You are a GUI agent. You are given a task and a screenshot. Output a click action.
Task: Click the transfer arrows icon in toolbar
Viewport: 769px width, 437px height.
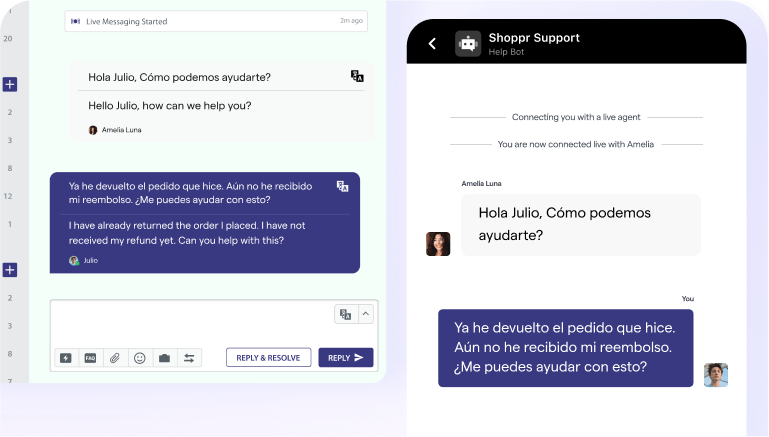tap(189, 358)
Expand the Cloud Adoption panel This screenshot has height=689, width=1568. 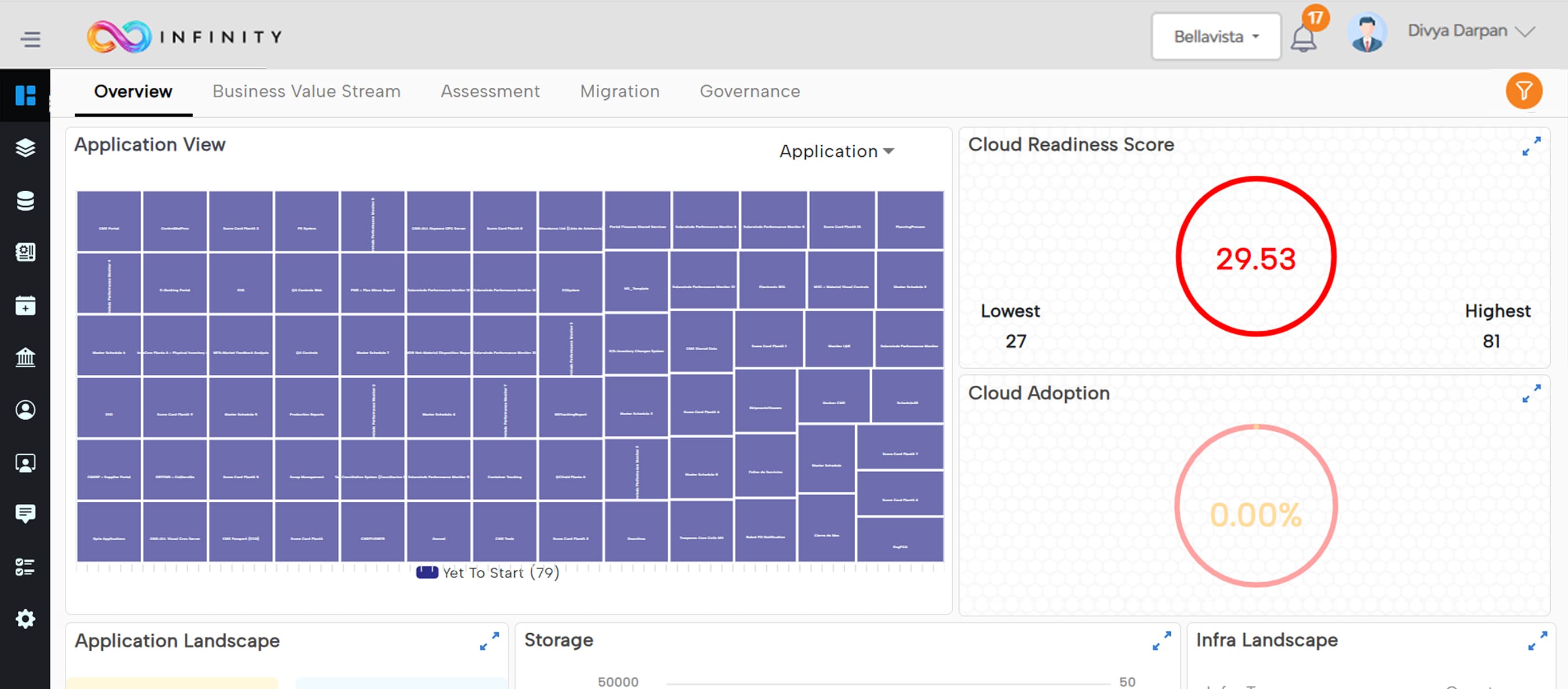1531,393
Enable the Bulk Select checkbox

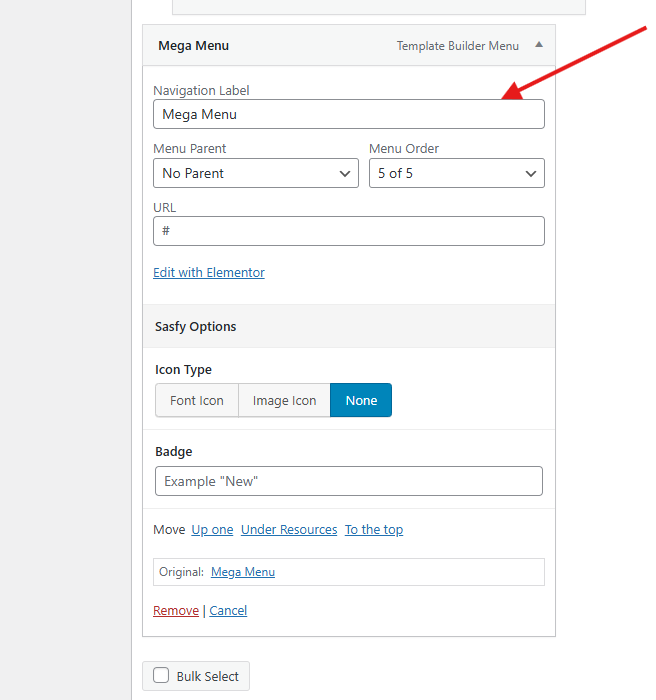[161, 675]
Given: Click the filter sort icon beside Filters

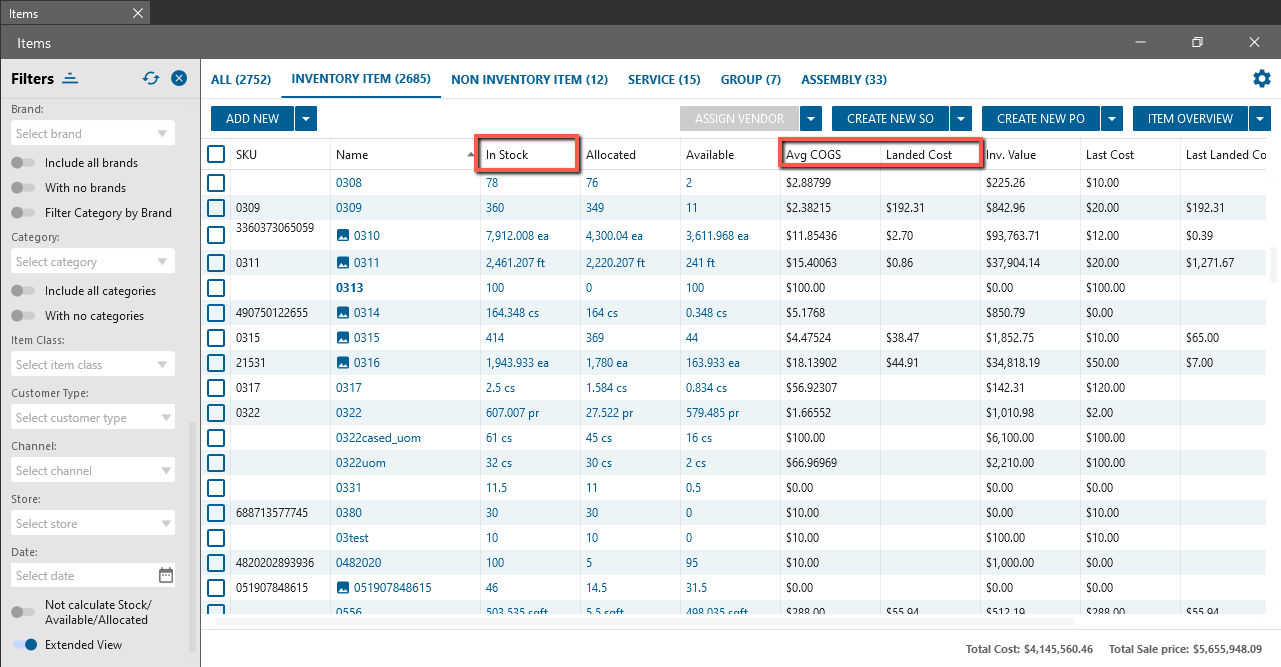Looking at the screenshot, I should 69,78.
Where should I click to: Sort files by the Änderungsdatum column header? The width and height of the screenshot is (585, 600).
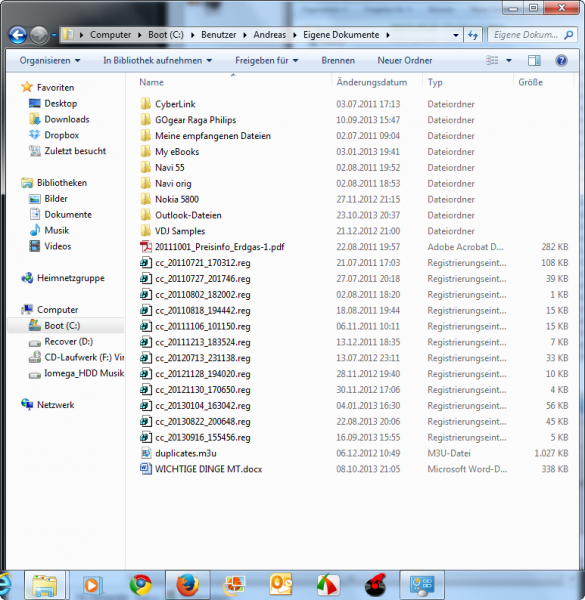372,82
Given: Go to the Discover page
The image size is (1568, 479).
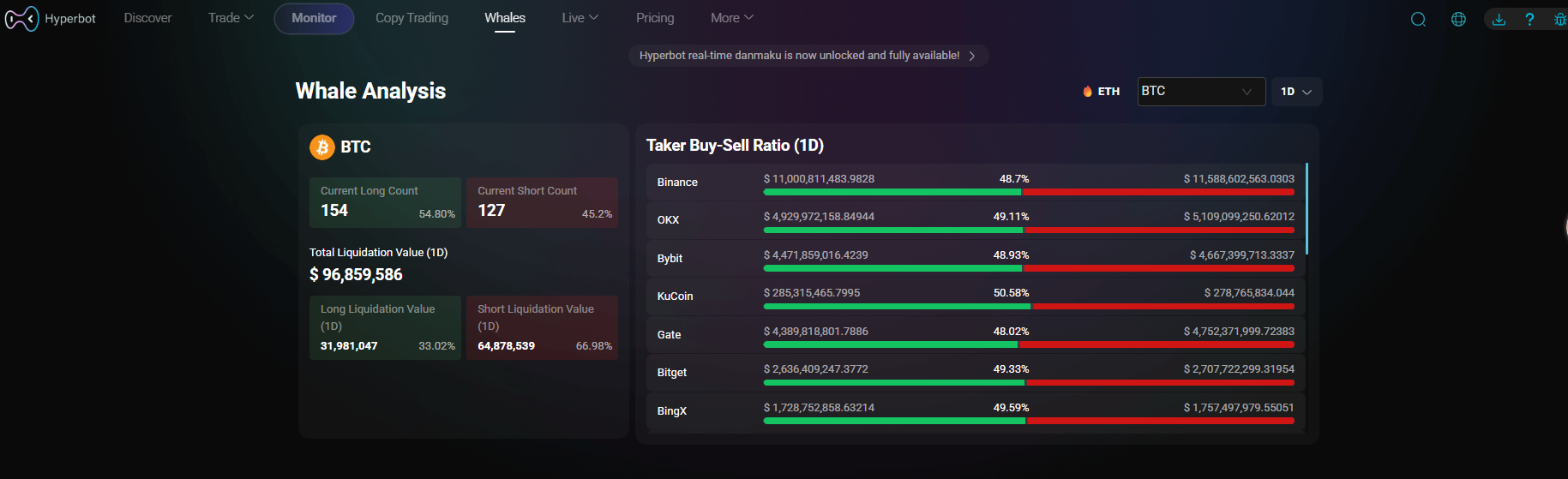Looking at the screenshot, I should point(147,18).
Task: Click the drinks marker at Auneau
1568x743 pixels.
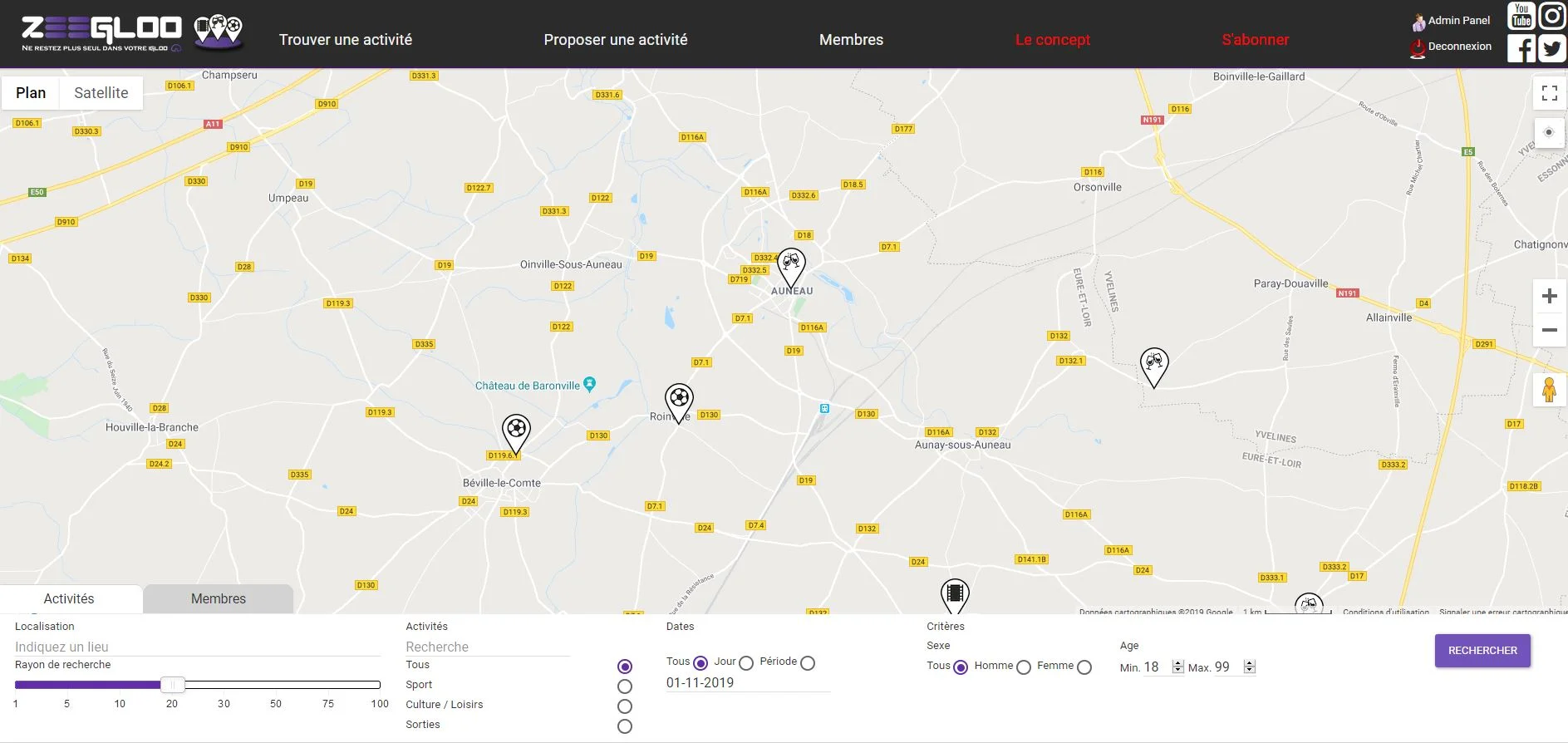Action: point(790,266)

- Required work:
Reproduce verbatim the lines above, from the line containing "Where should I" through the final line, inclusive. Omit the pictures.

- Complete output:
Where should I click to: Sort files by the Änderungsdatum column header? The width and height of the screenshot is (585, 600).
372,82
Given: Go to the Discover page
The image size is (1568, 479).
Looking at the screenshot, I should point(147,18).
Task: Click the drinks marker at Auneau
1568x743 pixels.
Action: point(790,266)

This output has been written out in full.